O mundo tem nunca cumpriu uma meta para conter a destruição da vida selvagem e ecossistemas que sustentam a vida. No meio de crescentes alertas científicos sobre o estado da vida na Terra, tem havido um grande esforço para garantir que esta década seja diferente e que os governos cumpram as metas concebidas para prevenir a extinção da vida selvagem, tais como cortes na utilização de pesticidas e na poluição.
Figuras importantes da conservação e da ciência levantaram preocupações sobre o progresso que os governos estão fazendo em direção às metas de Cali. Martin Harper, CEO da Birdlife International, disse que ações significativas em relação aos compromissos eram vitais.
“Não podemos aceitar a inação como o novo normal. Isto significa mais ações para reforçar os esforços para recuperar espécies ameaçadas, para proteger e restaurar mais terras, água doce e mar, e para transformar os nossos sistemas alimentares, energéticos e industriais. Temos cinco anos para arrecadar centenas de bilhões de dólares. Se não vermos isso se materializar, temo pensar onde estaremos em 2030”, disse ele.
Inger Andersen, chefe do ambiente da ONU, disse que é demasiado cedo para dizer se os governos não estão a fazer o suficiente para cumprir as metas, sublinhando que muitos estão a trabalhar arduamente. Ela disse que houve sinais de progresso, mas reconheceu que é necessário fazer mais.
“O mundo está trabalhando nisso. Alcançaremos todas as metas até 2030? Espero. Se não o fizermos, isso será uma catástrofe? Não, mas prometemos um ao outro que vamos nos esforçar e fazer o melhor que pudermos”, disse ela. “Ainda temos seis anos pela frente.”

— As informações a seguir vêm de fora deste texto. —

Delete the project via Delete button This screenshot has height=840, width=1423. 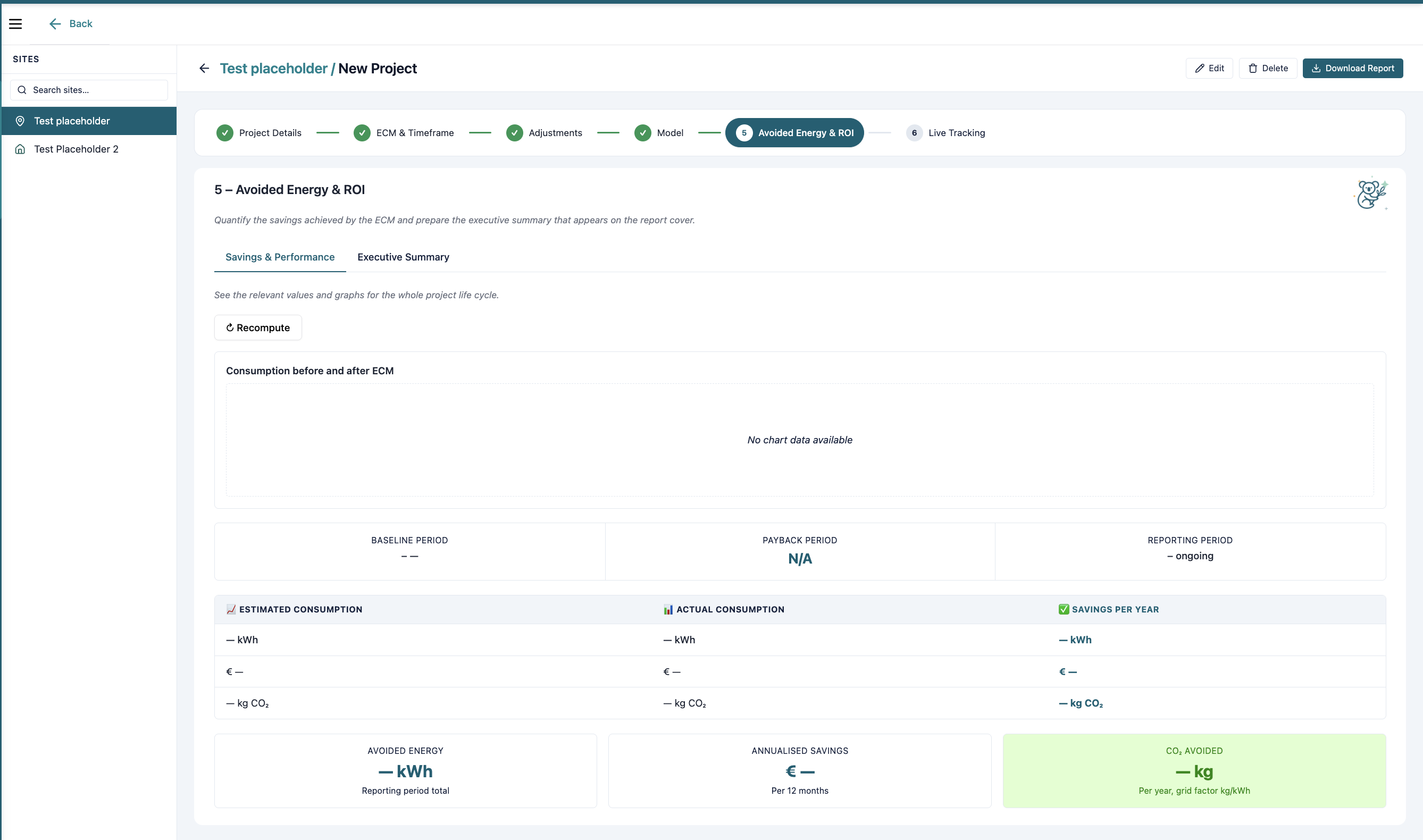click(x=1267, y=69)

Os cientistas presentes na cimeira sobre a natureza em Cali afirmaram que o ritmo político não correspondia à escala do desafio. Nathalie Seddon, professora de biodiversidade na Universidade de Oxford, disse que é necessário muito mais até ao final da década.
“O prazo de 2030 para os objetivos de biodiversidade existe por uma razão: ecossistemas biodiversos e resilientes são a base das nossas economias e do nosso bem-estar. Um mau resultado aqui não é apenas uma má notícia para a vida selvagem; mina a segurança alimentar, a qualidade da água, a resiliência às catástrofes e a estabilidade económica. Piora os impactos climáticos de calor recorde, incêndios florestais, inundações e secas”, disse ela.

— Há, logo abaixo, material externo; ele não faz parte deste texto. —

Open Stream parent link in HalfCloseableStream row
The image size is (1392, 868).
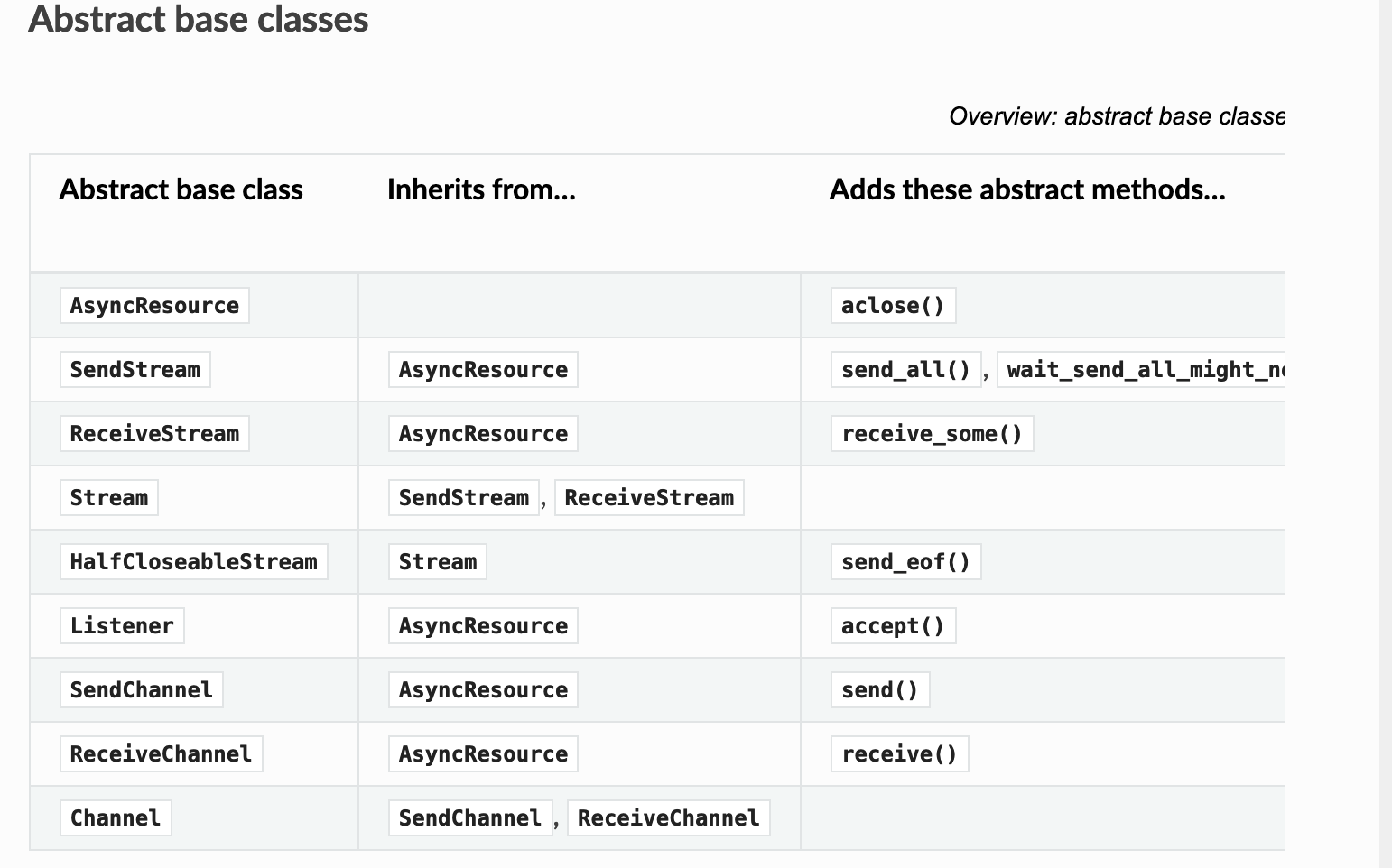click(438, 562)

Yadvinder Malhi, professor de ciência dos ecossistemas na Universidade de Oxford, disse: “O progresso muito limitado que vimos até agora nas negociações na Cop16 é insuficiente para abordar as implicações muito reais de se errar. Biodiversidade continua a diminuir a um ritmo alarmante. Eu realmente espero que as discussões decisivas desta semana produzam esses compromissos, em prol de um futuro próspero para as pessoas e para o nosso planeta.”